Люк скинул мой халат на кровать, надел выбранные брюки и причесался перед зеркалом, пригладив падавшую на лоб прядь.

— Мне надо подстричься, тебе не кажется? Я начал лысеть, представляешь? Наследственность, наверно. У моего отца шикарный аэродром для комаров на макушке, а у меня скоро будет посадочная площадка на лбу. Как ты меня находишь? — спросил он, повернувшись ко мне.

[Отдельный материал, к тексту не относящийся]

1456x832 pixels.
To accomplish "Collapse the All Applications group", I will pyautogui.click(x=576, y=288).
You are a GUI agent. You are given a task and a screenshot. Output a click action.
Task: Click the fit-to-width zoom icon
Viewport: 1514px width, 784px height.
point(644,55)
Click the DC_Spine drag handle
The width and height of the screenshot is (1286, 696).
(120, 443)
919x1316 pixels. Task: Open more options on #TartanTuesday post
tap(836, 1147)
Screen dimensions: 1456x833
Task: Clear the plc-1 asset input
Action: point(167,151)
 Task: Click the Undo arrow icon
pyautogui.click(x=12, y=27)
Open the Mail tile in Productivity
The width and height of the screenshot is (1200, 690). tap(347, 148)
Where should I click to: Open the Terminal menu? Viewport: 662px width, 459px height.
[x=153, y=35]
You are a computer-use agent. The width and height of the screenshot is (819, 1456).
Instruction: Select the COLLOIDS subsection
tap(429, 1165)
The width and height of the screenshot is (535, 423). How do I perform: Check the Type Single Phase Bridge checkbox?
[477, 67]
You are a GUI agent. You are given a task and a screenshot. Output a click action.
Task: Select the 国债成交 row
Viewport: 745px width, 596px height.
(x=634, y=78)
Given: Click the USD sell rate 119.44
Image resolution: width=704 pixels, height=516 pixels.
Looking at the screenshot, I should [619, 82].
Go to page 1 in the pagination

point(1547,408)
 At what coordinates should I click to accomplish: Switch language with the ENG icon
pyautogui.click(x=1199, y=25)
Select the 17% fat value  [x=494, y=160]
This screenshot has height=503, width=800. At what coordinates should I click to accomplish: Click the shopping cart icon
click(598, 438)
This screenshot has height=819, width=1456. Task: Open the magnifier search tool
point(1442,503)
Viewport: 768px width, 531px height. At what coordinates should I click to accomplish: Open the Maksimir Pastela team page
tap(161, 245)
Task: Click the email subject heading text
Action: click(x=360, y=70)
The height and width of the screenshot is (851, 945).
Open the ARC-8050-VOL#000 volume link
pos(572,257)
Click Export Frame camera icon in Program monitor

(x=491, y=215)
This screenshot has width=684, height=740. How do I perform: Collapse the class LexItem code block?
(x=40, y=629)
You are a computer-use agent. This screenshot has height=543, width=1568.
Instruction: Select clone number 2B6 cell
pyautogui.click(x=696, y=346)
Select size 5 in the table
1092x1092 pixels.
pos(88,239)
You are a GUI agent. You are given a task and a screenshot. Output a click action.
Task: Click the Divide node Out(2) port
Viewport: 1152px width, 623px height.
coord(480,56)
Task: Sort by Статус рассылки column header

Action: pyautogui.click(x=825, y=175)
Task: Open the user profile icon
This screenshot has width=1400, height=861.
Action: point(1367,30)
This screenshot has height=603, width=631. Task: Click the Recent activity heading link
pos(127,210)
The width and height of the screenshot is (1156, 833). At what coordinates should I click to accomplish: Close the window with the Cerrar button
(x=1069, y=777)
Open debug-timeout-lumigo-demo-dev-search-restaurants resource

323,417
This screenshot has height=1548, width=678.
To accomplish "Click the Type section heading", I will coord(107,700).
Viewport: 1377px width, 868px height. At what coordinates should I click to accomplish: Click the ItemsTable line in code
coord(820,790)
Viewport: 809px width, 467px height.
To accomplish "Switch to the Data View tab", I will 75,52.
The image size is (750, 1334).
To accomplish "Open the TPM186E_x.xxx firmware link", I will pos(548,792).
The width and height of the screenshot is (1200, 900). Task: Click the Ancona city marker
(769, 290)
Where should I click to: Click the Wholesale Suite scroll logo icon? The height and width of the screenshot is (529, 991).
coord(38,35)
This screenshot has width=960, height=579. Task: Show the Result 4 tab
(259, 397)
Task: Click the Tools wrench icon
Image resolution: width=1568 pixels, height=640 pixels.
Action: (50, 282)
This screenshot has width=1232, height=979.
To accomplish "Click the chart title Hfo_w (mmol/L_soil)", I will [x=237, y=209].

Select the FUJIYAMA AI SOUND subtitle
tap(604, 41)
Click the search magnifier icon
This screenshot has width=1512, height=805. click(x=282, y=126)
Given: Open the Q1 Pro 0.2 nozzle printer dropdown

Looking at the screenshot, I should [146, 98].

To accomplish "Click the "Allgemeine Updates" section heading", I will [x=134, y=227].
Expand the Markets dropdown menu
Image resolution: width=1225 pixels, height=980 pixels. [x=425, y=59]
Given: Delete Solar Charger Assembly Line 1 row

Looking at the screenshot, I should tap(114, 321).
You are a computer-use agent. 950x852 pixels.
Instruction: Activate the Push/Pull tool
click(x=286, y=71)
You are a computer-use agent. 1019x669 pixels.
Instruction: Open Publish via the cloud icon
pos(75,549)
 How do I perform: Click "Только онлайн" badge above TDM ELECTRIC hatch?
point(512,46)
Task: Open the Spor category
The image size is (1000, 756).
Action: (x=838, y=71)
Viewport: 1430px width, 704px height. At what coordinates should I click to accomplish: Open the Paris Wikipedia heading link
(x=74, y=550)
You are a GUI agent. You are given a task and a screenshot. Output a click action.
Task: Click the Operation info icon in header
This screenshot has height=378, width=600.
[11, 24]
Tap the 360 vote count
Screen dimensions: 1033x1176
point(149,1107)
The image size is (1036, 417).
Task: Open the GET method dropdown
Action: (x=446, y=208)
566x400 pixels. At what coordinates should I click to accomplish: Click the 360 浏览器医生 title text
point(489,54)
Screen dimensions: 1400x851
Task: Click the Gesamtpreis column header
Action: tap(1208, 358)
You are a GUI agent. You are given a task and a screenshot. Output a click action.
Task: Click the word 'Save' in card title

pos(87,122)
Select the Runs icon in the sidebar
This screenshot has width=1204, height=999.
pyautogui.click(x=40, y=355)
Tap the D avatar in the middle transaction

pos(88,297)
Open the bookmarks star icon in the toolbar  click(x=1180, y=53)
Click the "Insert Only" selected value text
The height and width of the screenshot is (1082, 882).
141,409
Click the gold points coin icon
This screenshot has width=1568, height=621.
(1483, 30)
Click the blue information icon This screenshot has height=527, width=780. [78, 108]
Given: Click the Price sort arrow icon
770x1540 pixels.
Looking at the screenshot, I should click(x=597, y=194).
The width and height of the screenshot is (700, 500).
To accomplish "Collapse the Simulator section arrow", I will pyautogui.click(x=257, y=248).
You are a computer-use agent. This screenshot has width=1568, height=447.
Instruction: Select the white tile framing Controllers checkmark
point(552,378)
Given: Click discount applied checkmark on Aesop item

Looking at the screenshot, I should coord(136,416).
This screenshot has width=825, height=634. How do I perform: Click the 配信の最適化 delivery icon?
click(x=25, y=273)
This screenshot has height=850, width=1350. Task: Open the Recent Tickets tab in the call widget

— В ее вкусе, если ты это хочешь знать. Софи найдет тебя очень сексуальным в моей одежде.

— Что за мысли у тебя? Просто мне не часто представляется случай снять передник, так что раз в кои-то веки побыть при параде приятно, вот и все.

Софи позвонила в дверь, и Люк кинулся ее встречать. Его глаза блестели еще ярче, чем в детстве, когда нам удавалось сыграть злую шутку с Маркесом.

На Софи был темно-синий свитер и юбка в клетку до колен. Она купила их в тот же день на распродаже и спросила нас, как нам нравится ее новый стиль с ноткой ретро.

— Тебе очень идет, — ответил Люк.

Софи, похоже, удовольствовалась его мнением и ушла за ним на кухню, не дожидаясь моей оценки.

За ужином Люк признался, что порой жалеет о некоторых сторонах студенческой жизни, — не о прозекторской, поспешил он добавить, и не о больничных коридорах, и тем паче не об отделении «Скорой помощи», а о таких вечерах, как этот.

После ужина я остался один. На сей раз Люк провел ночь у Софи. Уходя, он обещал, что еще навестит меня до конца весны. Но жизнь распорядилась иначе.

11

Мама написала мне, что приедет в первых числах марта. К ее приезду я заказал столик в ресторане и буквально выгрыз у заведующего отделением день отпуска. В ту среду утром я встречал ее поезд. Пассажиры выходили из вагонов, но моей мамы среди них не было. И вдруг я увидел на перроне Люка. Без багажа, с пустыми руками, он стоял неподвижно и смотрел на меня. Я увидел слезы на его глазах и сразу понял, что мир рухнул и ничего уже не будет как прежде.

Люк медленно приблизился. Мне хотелось, чтобы он никогда не дошел до меня, чтобы не смог произнести слов, которые готовился мне сказать.

Меня окружала толпа пассажиров, спешащих к выходу. Мне хотелось быть одним из них, из тех, для кого земля продолжает вращаться как ни в чем не бывало, тогда как для меня она внезапно остановилась.

Люк сказал: «Твоя мама умерла, старина», — и острый нож вонзился мне в самое нутро. Люк поддержал меня, обнял, а я зашелся от рыданий. У меня вырвался крик на этом перроне вокзала, как сейчас помню, протяжный вопль из далекого детства. Люк сжимал меня все крепче, не давая упасть, и шептал: «Кричи, кричи сколько хочешь, для этого я и здесь, старина».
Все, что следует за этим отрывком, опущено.